Arthur decided that he wanted to finish the documentary before Delia left. A rough cut, not the real thing. He set out to interview all of the regulars at the store who were still left. He got in touch with some of the video stores in the neighboring towns, some of them still hanging on, others getting ready to close. His camera was rolling when Video Deluxe stopped renting tapes to people and started selling them off exclusively. He got the moment when their six-year-old customer Terry’s parents finally bought him the tape that they had been renting for him every Saturday for a year. Arthur stayed up all night editing. He added a voiceover, articulating everything that he loved about the store, and everything he hated about it. He told his story about leaving NYU. He finished a rough cut about ninety minutes long.
He called Delia.
They had an after-hours screening at Video Deluxe, on all of the TVs in the store. They made popcorn and drank soda from bottles. Delia watched, attentively, and Arthur followed her reactions, grinning with satisfaction when she laughed in the right places. He’d opened the film with some of the b-roll footage of him and Dean and his other friends, and while most of that material was pretty juvenile, it was also pretty funny.

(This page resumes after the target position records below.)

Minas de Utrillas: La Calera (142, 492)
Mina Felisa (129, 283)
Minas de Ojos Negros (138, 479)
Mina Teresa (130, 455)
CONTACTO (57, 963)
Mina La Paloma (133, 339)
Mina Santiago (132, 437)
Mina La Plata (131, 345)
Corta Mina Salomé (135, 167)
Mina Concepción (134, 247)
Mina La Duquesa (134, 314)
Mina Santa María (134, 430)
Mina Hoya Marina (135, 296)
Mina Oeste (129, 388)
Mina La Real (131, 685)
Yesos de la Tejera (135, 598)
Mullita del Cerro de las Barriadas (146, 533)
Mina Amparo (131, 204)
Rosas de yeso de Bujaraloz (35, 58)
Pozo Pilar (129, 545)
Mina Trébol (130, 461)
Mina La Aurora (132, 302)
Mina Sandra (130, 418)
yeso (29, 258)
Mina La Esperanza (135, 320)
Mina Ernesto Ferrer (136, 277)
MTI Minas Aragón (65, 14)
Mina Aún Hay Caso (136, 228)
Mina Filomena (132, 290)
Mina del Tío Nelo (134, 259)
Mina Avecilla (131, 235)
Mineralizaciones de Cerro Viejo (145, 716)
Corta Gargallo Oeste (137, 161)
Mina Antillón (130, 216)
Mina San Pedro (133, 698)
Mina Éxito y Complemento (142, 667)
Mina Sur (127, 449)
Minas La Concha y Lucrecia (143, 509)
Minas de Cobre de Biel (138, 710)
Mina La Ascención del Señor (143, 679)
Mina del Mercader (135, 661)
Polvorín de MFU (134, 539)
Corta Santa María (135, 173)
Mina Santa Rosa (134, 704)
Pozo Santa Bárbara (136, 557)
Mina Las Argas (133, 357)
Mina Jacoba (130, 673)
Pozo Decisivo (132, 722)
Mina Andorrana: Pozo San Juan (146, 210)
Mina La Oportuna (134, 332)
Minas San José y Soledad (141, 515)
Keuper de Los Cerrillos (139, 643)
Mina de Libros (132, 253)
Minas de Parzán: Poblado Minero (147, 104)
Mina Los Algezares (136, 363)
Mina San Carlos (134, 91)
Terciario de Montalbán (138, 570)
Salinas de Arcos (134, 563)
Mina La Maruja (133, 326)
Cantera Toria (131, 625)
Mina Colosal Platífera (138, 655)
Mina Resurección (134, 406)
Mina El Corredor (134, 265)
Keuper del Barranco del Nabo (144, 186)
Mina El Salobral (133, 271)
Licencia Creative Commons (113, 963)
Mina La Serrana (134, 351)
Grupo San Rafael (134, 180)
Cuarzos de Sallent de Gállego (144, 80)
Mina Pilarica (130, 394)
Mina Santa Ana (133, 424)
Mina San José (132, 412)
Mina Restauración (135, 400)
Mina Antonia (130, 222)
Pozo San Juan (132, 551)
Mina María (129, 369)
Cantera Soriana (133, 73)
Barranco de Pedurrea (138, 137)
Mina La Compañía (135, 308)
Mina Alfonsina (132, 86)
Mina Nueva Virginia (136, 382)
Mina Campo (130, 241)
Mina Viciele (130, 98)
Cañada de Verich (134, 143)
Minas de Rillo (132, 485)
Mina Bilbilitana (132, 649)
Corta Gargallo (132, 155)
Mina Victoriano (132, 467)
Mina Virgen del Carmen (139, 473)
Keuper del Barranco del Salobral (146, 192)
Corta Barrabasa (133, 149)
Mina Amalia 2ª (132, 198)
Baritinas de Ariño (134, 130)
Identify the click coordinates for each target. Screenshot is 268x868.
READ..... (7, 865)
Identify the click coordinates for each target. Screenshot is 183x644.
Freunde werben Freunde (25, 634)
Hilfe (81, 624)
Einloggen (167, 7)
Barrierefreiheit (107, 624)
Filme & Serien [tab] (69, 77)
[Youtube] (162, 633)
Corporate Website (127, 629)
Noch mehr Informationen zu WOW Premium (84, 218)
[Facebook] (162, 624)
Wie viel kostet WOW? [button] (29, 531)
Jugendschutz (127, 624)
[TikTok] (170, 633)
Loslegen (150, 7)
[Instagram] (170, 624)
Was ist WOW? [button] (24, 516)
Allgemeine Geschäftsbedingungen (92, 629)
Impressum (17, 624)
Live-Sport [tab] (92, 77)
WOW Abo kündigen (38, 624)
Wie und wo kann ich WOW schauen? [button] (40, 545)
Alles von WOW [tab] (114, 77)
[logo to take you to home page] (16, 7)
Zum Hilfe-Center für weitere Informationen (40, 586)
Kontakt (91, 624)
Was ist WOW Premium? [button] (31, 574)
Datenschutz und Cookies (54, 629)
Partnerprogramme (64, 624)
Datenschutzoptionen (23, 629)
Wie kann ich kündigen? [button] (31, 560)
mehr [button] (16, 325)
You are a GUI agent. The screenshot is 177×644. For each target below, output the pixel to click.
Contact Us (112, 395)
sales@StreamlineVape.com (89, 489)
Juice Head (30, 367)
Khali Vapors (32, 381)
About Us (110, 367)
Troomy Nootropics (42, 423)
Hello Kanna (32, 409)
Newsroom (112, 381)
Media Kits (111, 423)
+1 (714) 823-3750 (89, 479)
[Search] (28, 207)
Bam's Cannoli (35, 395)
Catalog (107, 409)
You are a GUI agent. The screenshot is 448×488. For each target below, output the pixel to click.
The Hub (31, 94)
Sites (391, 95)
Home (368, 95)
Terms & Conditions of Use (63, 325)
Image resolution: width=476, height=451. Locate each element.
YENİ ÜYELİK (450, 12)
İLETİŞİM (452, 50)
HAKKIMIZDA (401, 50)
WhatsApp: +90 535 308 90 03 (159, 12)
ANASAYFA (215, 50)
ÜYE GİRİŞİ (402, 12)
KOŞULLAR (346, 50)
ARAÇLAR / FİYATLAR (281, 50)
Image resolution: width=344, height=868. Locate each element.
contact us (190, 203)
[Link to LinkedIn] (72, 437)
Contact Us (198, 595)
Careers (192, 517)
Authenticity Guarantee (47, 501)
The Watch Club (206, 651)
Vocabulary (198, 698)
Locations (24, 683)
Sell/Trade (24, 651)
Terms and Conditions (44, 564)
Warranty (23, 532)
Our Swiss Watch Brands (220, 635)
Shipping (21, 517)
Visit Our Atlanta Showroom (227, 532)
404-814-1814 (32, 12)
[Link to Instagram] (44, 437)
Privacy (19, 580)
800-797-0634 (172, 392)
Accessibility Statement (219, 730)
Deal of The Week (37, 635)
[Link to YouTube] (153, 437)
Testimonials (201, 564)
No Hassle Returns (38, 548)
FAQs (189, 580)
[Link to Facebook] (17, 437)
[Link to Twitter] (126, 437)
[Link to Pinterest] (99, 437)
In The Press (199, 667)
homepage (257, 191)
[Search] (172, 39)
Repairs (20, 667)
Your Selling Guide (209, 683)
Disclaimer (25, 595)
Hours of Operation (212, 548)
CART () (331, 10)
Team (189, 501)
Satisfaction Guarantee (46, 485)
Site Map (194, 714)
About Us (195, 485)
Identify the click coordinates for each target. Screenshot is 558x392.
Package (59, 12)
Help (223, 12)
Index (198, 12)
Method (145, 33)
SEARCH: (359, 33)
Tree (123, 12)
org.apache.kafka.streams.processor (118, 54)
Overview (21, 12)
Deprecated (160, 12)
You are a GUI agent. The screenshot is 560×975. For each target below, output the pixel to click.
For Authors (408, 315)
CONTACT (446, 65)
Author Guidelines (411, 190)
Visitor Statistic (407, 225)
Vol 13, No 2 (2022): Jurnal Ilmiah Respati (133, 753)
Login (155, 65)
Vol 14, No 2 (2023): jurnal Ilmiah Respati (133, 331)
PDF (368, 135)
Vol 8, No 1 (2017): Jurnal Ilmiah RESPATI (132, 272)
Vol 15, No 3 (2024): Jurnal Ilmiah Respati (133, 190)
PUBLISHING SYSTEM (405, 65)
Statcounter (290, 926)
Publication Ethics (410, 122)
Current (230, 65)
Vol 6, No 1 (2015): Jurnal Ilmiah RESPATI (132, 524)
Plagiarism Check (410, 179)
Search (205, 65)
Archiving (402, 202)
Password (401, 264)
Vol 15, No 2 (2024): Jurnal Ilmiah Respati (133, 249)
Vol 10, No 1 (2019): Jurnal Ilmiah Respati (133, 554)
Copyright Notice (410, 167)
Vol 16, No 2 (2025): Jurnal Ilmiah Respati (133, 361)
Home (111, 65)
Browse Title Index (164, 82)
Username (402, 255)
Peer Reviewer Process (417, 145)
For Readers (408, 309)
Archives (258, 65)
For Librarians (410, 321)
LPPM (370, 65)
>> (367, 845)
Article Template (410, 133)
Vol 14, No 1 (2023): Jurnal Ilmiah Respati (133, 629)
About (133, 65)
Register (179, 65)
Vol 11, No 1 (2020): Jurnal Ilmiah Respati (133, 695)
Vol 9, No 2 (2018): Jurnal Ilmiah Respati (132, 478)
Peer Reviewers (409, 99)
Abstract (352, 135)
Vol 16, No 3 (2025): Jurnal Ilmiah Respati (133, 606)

“I never knew that,” Delia murmured when Constance told the story of how she met Morris – working in the concession stand at their local movie palace. Delia didn’t get embarrassed or make self-effacing comments during her own appearances, and she was silent when Arthur talked about leaving school. At the end of the movie, Arthur had included footage from the ending of The Cure for Amnesia, the part where he wakes up a video clerk. But now the scene had a coda. The film dissolved from eighteen-year-old Arthur to twenty-one-year-old Arthur, still in black and white. In voiceover, Arthur told the audience that he had suddenly woken up and discovered that he wasn’t a video store clerk, and once again had to figure out who he was, if not that. In the movie, he picked up a video camera, and pointed it toward the lens that was trained on him. And the film shifted from black and white to full color.
“So you made your movie,” Delia said, “You’re a filmmaker.” She reached out as if to touch his shoulder but seemed to change her mind.
Arthur nodded. “I’m an unemployed, unpaid, perhaps-soon-to-be-penniless filmmaker. But it’s a start.”
“And what’s next?”
Arthur explained that he planned to move away. Maybe not New York City this time. He had a cousin in Austin, and he had heard that they had a great independent film scene there. He said he wouldn’t let himself apply to any video store jobs, even if there were any. He said he didn’t wanted to settle anymore, and he hoped she believed him – he was finally starting to believe it, at least.
Delia raised the plastic Sprite bottle that she’d been drinking from. “To starts.” She said. “To things that begin – that they continue happening.”
Arthur tapped her Sprite bottle with a bottle of root beer. “And to things that end. That they happened at all.”